Orgulhoso daquilo que a equipa foi capaz de fazer. Fomos caindo em termos físicos, é natural tendo em conta a exigência que a equipa tem tido nos últimos jogos. Com todos os infortúnios que tivemos com o Morten e o Inácio. Merecemos muito estar na final com tudo aquilo que tem sido a nossa época. Foi uma primeira parte muito boa da nossa parte com bola, Não deixamos o FC Porto criar perigo. É impossível não ver com tudo aquilo que tem sido a exigência da época e os nossos jogos.

Há que ressalvar o espírito de luta desta equipa, são uns guerreiros, merecem. É um grupo fantástico. Não esquecer os nossos adeptos, foram importantes. É bom estar na final porque a época tem sido boa e o grupo merece esse reconhecimento. Fizemos uma Champions fantástica. O campeonato está difícil, mas estamos na luta. Uma equipa como o Sporting tem de estar até ao fim a disputar troféus”.

Fatura física: “Temos tido uma continuidade de jogos exigente. Na primeira parte estivemos melhor, na segunda parte esteve melhor o FC Porto. Entrega e compromisso fantásticos da equipa. Só uma grande equipa conseguia fazer isto. Sabíamos que íamos quebrar nalgum momento. Os jogos que temos tido são de exigência alta, têm-se entregado ao máximo. Sabem que teriam de estar unidos, rigorosos, foi o que aconteceu.

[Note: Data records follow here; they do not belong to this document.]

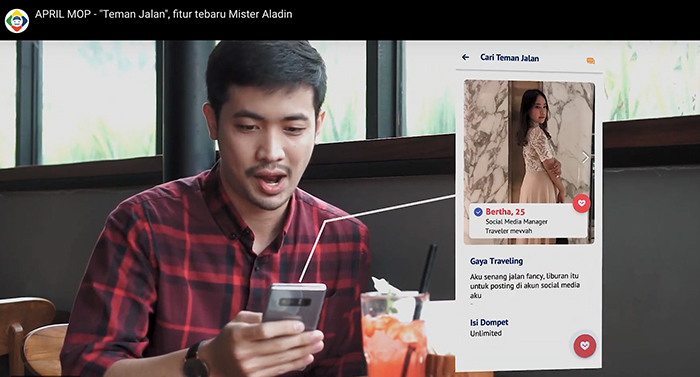Click the "Social Media Manager" job label
The width and height of the screenshot is (700, 377).
[x=517, y=222]
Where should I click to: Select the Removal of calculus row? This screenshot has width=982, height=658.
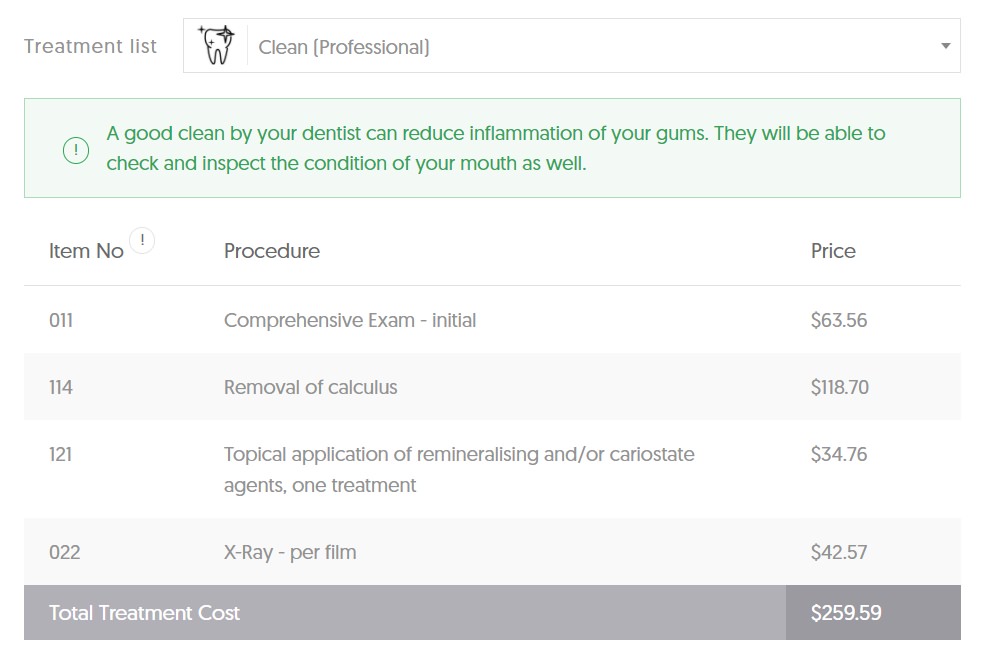point(492,387)
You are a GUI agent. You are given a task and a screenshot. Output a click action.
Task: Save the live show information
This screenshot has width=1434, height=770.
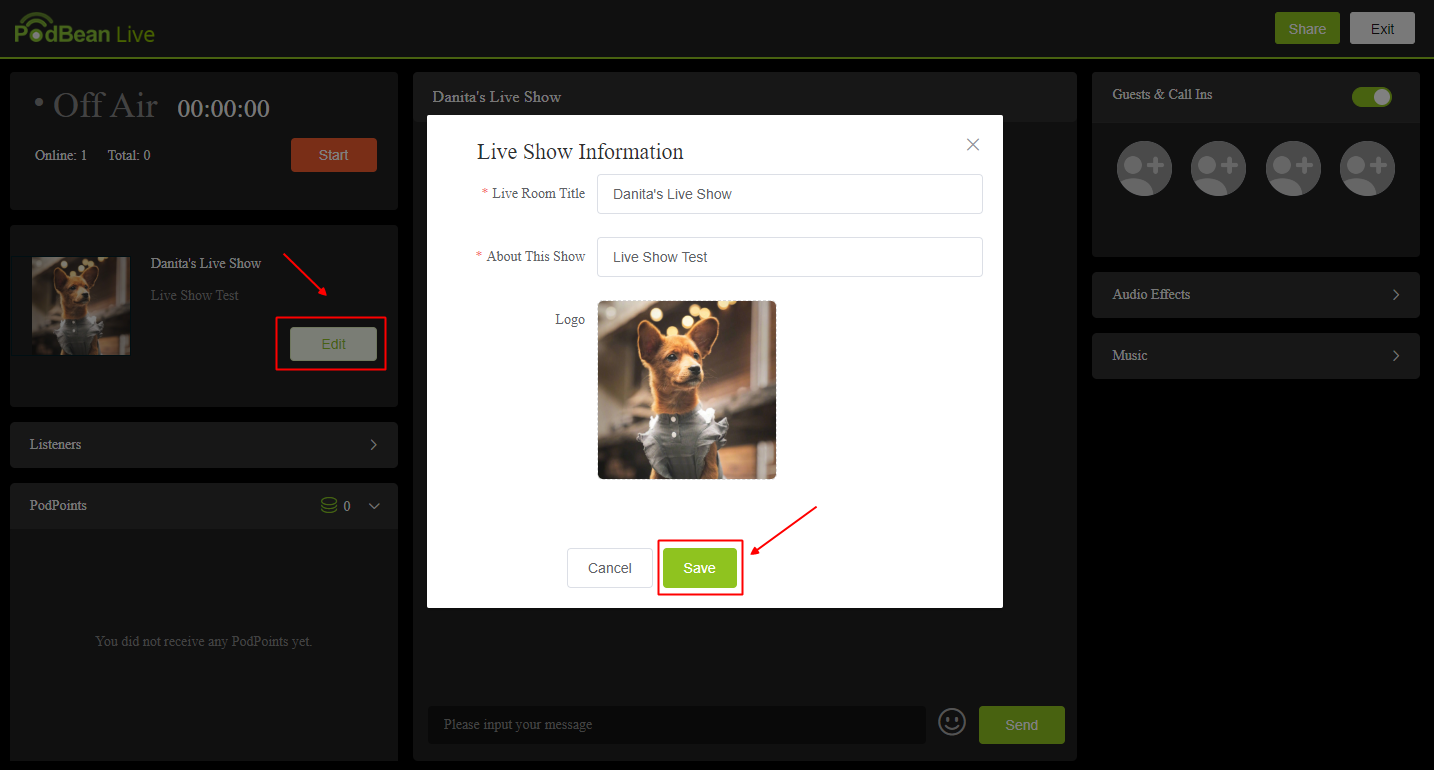700,567
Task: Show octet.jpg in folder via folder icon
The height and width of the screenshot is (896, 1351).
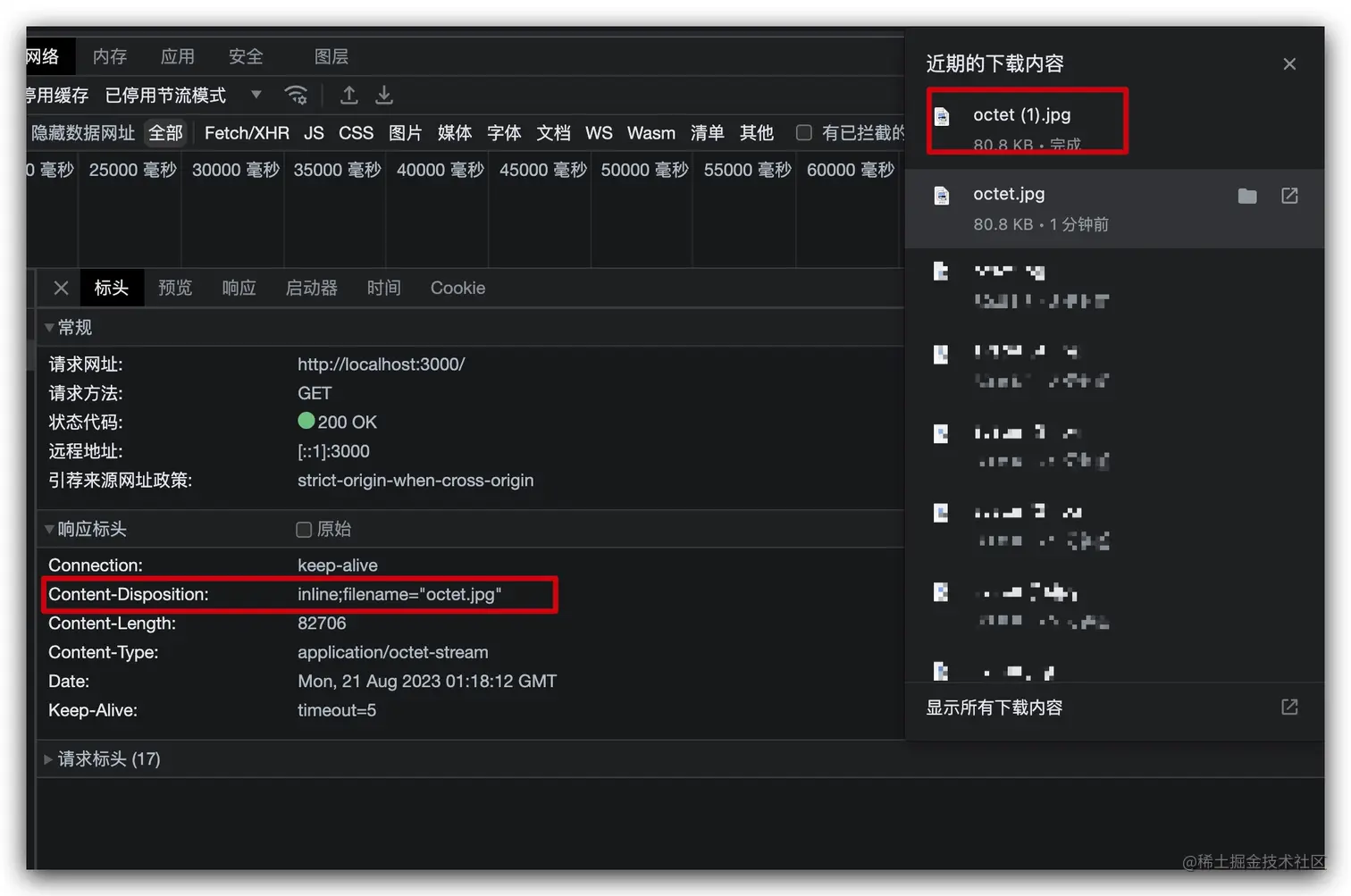Action: (1247, 196)
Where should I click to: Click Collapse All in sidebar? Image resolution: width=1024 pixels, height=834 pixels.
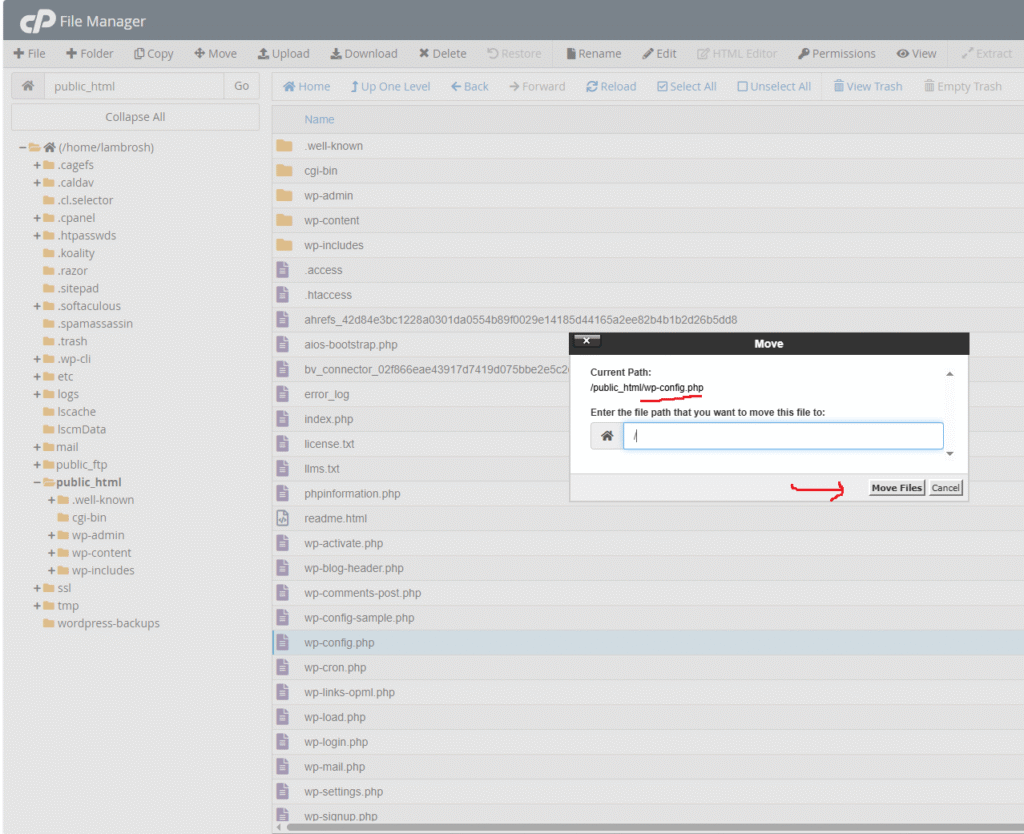(135, 117)
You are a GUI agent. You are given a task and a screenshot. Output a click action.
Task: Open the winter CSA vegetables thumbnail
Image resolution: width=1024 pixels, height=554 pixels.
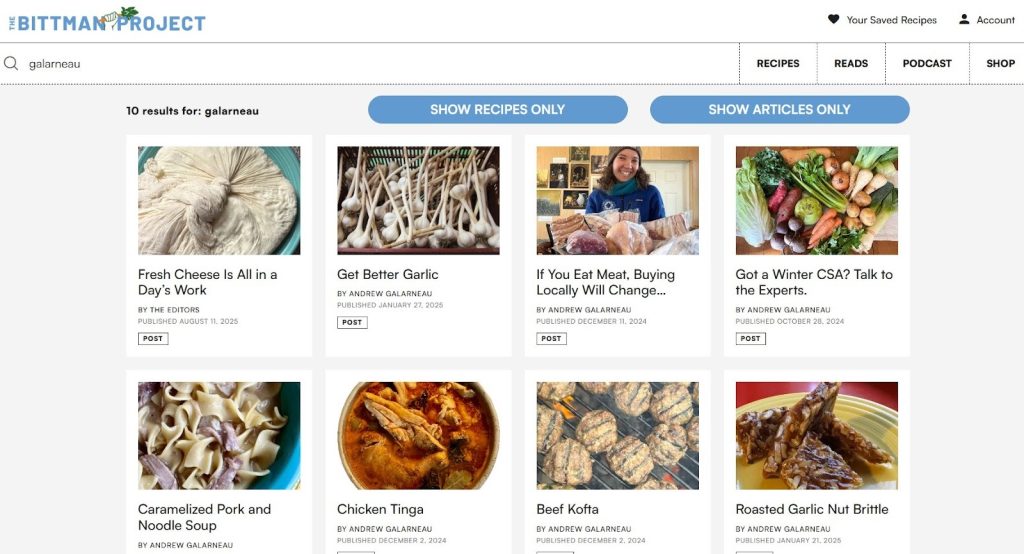pyautogui.click(x=817, y=200)
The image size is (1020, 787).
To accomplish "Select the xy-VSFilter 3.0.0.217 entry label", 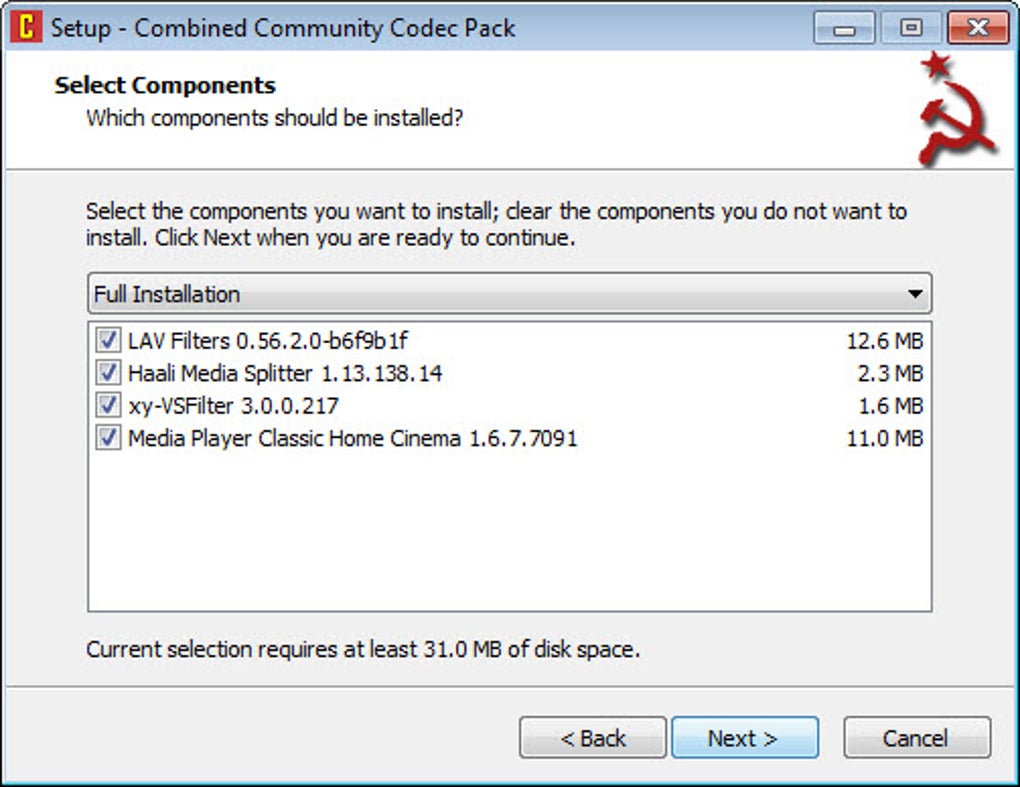I will (x=233, y=406).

Na primeira parte com a energia em alto fomos fortes, na segunda parte fomos caindo. No conjunto, acredito que não seria possível fazer muito mais. A equipa estava muito cansada. Tivemos de gerir infortúnios das entorses de Inácio e Hjulmand. Na segunda parte, o FC Porto foi melhor do que o Sporting com bola, na primeira fomos melhores, em relação ao tempo... Deve ter-se esquecido das bolas e das toalhas".

Salvação da época: "Queríamos muito ganhar a Taça e manter o troféu connosco. Era um jogo que dava a disputa da final da Taça e as equipas querem disputar os troféus. Já estive do outro lado, seu o que motiva jogar contra um grande, encaro com muito respeito. Não era fácil. Só uma grande equipa é que conseguia fazer isto. Temos tido jogos muito exigentes e só uma grande equipa conseguia controlar a primeira parte da maneira que fizemos, frente a uma equipa do FC Porto que é sempre muito intensa”.

Renovação: "Feliz pela passagem. Penso que no conjunto não seria possível fazer muito mais. Tivemos de tentar gerir algumas coisas com as lesões do Inácio e do Morten. Mais duas baixas para os próximos dois jogos, duas entorses. Tivemos de gerir o jogo e a equipa disso e foi uma verdadeira família em campo.

O que prefere como adversário entre Fafe e Torreense na final: "É uma final da Taça. Sei o que motiva jogar com uma equipa pela grande, mas ainda temos mais um jogo”.